GOAL OF THE EXERCISE
Look through the data below and extract, unchanged, the lines from the one that contains "The width and height of the screenshot is (1306, 716)." to the one that contains "Toggle dark mode moon icon", both included.

Stored records:
= Beginning of Section =

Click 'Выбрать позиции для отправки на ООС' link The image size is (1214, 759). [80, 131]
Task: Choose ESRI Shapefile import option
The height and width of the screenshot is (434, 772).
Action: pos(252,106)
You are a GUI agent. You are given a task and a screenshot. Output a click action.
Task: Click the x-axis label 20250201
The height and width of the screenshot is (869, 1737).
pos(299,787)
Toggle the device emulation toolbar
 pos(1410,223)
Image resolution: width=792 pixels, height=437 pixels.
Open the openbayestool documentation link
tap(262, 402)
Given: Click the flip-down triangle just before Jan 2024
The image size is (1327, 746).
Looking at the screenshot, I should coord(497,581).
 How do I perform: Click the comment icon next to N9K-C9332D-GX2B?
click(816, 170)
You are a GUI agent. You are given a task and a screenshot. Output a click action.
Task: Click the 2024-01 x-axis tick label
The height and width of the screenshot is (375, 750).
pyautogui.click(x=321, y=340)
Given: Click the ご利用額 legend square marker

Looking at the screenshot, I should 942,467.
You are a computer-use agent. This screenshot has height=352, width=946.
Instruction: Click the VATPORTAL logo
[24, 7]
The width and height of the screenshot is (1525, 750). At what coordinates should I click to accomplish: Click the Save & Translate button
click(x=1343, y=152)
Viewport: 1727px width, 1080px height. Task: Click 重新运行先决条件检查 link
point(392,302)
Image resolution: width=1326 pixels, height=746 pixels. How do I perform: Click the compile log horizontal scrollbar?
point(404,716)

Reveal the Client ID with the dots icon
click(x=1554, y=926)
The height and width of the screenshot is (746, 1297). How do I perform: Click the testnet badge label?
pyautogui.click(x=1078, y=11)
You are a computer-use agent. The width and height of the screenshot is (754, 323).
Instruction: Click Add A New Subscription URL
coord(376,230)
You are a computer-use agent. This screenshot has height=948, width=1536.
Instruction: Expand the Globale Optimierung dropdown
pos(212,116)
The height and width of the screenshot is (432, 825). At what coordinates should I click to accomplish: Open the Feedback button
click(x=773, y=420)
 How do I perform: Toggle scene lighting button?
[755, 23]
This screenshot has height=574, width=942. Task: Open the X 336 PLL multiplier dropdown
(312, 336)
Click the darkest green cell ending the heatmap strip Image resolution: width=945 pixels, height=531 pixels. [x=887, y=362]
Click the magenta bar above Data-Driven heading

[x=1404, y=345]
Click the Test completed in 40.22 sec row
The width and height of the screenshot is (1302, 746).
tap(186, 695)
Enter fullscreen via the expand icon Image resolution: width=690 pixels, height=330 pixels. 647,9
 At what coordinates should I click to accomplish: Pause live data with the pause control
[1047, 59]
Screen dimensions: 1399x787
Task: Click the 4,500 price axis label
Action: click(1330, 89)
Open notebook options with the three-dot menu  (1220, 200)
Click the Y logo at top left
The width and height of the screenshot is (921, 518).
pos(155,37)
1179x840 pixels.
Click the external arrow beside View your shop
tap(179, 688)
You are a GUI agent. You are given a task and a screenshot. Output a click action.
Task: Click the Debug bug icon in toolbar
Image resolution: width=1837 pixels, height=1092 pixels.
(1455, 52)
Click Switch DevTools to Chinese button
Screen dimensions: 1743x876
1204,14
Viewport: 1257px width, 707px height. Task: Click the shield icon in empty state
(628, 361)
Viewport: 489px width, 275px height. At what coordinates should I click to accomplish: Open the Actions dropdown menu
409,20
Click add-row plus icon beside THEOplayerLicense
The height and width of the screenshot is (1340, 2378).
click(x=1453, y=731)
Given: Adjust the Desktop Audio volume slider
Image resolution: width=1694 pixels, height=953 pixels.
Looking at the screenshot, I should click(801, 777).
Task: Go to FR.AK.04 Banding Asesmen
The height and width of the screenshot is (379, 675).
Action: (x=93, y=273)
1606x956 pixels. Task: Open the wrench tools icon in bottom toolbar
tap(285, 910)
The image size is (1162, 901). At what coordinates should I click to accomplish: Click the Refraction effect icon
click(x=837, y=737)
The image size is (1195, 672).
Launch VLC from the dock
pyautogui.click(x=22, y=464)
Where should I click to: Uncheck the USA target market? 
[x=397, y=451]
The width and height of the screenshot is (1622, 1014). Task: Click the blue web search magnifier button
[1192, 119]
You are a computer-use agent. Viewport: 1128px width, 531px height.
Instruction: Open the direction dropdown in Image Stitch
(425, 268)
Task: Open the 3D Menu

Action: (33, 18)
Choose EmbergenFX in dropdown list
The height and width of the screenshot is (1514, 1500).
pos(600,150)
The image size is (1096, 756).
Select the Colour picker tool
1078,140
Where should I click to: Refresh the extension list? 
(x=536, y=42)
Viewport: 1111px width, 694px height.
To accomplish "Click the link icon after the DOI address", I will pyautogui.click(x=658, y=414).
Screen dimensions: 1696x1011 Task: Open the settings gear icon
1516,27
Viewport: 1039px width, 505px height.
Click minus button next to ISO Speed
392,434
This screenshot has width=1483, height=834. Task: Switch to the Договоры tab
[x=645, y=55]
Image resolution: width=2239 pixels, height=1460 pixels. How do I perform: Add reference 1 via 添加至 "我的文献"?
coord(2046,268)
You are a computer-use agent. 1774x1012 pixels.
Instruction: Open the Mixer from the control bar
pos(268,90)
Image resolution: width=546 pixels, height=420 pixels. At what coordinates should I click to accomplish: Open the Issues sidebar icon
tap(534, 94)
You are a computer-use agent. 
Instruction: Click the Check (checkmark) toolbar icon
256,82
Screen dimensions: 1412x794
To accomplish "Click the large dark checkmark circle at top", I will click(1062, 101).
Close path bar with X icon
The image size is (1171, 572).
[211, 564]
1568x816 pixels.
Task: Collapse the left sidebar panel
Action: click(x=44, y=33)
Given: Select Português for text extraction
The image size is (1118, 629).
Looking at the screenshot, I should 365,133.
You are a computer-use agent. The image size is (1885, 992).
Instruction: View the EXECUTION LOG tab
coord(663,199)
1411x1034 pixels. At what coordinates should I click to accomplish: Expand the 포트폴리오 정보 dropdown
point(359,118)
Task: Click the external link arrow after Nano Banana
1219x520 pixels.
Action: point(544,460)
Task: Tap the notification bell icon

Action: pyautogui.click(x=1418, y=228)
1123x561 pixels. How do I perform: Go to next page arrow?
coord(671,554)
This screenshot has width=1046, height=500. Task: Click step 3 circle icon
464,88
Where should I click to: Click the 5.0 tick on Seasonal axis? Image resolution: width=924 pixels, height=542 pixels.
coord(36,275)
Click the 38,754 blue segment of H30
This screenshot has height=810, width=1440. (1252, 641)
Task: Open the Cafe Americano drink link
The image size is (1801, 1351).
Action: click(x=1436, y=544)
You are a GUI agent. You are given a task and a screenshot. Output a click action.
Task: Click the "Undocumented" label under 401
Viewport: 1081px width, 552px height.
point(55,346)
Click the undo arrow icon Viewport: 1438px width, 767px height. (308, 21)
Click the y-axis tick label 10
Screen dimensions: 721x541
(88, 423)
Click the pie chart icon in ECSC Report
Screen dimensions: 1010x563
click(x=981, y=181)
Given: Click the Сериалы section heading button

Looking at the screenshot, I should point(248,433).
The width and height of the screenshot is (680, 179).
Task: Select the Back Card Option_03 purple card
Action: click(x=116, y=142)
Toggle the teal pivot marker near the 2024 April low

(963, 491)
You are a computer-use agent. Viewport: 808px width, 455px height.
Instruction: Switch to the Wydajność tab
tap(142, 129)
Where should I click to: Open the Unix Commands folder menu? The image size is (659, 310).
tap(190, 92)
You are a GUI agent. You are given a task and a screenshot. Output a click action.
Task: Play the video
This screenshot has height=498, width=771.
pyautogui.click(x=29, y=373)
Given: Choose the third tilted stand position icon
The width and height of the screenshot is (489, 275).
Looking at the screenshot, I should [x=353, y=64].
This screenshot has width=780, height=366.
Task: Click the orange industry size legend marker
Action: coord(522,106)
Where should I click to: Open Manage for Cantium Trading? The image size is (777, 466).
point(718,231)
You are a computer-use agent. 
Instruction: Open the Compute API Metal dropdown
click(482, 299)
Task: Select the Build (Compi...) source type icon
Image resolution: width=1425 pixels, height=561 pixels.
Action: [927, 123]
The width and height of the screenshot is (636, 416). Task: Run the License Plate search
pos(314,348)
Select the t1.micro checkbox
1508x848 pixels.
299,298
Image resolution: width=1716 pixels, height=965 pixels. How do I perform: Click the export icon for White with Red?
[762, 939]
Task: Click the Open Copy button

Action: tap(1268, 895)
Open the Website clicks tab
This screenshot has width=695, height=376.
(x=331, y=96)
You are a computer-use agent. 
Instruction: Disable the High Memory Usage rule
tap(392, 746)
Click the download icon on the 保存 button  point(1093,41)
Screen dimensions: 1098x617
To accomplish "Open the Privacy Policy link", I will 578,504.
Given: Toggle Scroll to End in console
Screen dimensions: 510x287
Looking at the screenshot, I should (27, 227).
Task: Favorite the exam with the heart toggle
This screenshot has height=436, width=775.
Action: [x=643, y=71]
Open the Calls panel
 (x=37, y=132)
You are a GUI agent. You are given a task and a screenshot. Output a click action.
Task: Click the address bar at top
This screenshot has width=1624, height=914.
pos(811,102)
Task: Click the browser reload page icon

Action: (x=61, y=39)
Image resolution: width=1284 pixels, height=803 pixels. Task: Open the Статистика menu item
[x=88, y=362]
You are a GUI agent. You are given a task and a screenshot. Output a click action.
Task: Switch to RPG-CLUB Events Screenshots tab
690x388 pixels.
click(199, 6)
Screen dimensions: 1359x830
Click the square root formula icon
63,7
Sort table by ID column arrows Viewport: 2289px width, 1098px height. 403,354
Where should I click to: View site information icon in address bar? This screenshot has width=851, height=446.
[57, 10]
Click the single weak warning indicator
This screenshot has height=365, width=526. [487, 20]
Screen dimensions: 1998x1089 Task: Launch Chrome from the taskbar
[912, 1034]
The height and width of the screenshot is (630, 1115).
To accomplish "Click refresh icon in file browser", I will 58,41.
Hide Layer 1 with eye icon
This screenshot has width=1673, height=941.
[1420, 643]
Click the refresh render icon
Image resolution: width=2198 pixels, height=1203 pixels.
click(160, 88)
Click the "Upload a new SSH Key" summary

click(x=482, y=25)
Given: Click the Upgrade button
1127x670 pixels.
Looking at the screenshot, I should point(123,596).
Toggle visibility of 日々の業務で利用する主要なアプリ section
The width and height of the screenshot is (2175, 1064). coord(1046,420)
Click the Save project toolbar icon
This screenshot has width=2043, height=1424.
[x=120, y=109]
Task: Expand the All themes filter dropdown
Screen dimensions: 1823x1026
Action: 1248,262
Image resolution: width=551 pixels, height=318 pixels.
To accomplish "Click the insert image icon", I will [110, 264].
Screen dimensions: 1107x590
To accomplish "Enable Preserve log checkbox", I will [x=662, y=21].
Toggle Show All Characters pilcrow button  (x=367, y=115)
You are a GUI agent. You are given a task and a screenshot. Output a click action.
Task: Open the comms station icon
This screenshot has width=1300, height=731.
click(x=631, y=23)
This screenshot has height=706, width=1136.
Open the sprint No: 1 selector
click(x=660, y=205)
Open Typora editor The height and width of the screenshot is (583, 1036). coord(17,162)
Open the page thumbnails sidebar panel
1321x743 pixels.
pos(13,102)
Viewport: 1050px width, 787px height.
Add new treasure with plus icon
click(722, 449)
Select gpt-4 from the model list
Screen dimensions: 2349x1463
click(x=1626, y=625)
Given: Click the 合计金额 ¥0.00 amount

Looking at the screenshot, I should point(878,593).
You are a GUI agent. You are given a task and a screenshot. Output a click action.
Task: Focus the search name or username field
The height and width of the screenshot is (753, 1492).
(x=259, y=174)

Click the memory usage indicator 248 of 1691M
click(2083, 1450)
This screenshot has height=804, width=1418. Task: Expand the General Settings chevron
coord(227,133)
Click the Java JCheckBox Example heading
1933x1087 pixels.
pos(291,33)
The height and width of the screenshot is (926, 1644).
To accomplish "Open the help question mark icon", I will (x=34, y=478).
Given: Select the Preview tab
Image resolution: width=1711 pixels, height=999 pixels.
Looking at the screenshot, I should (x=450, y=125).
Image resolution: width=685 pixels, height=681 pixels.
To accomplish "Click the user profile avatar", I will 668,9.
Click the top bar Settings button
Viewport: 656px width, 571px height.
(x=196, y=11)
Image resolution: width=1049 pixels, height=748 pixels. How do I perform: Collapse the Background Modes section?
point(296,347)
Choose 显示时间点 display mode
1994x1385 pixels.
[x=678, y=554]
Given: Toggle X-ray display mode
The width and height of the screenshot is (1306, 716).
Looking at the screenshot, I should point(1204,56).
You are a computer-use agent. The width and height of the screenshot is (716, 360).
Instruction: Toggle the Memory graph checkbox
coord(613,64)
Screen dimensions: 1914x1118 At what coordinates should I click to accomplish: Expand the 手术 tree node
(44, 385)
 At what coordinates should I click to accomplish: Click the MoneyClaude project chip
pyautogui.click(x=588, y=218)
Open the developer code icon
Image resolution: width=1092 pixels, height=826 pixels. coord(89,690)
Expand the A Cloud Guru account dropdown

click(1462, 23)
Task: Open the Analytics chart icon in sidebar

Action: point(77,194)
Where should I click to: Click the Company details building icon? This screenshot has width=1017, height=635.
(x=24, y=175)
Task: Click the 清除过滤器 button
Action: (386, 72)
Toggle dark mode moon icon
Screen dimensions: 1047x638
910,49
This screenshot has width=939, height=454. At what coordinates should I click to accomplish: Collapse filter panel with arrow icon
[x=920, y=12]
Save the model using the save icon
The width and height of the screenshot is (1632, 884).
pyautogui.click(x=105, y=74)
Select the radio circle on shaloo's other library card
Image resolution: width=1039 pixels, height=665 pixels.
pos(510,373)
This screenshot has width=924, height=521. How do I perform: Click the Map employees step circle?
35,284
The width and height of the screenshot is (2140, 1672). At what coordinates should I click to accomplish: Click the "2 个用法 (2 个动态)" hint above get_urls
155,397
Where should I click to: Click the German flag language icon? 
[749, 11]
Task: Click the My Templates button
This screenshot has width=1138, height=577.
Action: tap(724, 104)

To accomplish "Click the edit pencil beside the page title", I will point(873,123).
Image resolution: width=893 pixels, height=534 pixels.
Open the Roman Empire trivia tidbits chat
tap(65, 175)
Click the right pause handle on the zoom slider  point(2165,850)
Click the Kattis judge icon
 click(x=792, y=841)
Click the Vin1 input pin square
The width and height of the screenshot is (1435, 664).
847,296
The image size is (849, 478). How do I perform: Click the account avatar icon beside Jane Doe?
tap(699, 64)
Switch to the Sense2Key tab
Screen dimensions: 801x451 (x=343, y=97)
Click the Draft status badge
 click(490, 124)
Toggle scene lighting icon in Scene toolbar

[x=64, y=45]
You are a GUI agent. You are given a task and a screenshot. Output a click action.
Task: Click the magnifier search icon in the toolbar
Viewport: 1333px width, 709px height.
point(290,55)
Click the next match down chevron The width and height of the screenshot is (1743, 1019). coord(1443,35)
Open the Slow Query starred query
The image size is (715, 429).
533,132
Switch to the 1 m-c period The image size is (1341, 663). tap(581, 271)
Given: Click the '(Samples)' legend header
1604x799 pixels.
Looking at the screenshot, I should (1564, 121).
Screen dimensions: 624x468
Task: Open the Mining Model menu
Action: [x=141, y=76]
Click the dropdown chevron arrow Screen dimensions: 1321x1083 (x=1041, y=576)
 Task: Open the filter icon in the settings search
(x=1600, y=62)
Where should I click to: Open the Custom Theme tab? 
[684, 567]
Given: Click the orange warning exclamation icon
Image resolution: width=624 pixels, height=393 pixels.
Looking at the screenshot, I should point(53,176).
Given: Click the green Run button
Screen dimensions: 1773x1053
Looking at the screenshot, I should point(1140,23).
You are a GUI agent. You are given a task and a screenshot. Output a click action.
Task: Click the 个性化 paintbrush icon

= End of Section =

RESULT
The width and height of the screenshot is (1306, 716).
Looking at the screenshot, I should point(1204,56).
You are a computer-use agent. The width and height of the screenshot is (716, 360).
Instruction: Toggle the Memory graph checkbox
coord(613,64)
Screen dimensions: 1914x1118 At what coordinates should I click to accomplish: Expand the 手术 tree node
(44, 385)
 At what coordinates should I click to accomplish: Click the MoneyClaude project chip
pyautogui.click(x=588, y=218)
Open the developer code icon
Image resolution: width=1092 pixels, height=826 pixels. coord(89,690)
Expand the A Cloud Guru account dropdown

click(1462, 23)
Task: Open the Analytics chart icon in sidebar

Action: point(77,194)
Where should I click to: Click the Company details building icon? This screenshot has width=1017, height=635.
(x=24, y=175)
Task: Click the 清除过滤器 button
Action: (386, 72)
Toggle dark mode moon icon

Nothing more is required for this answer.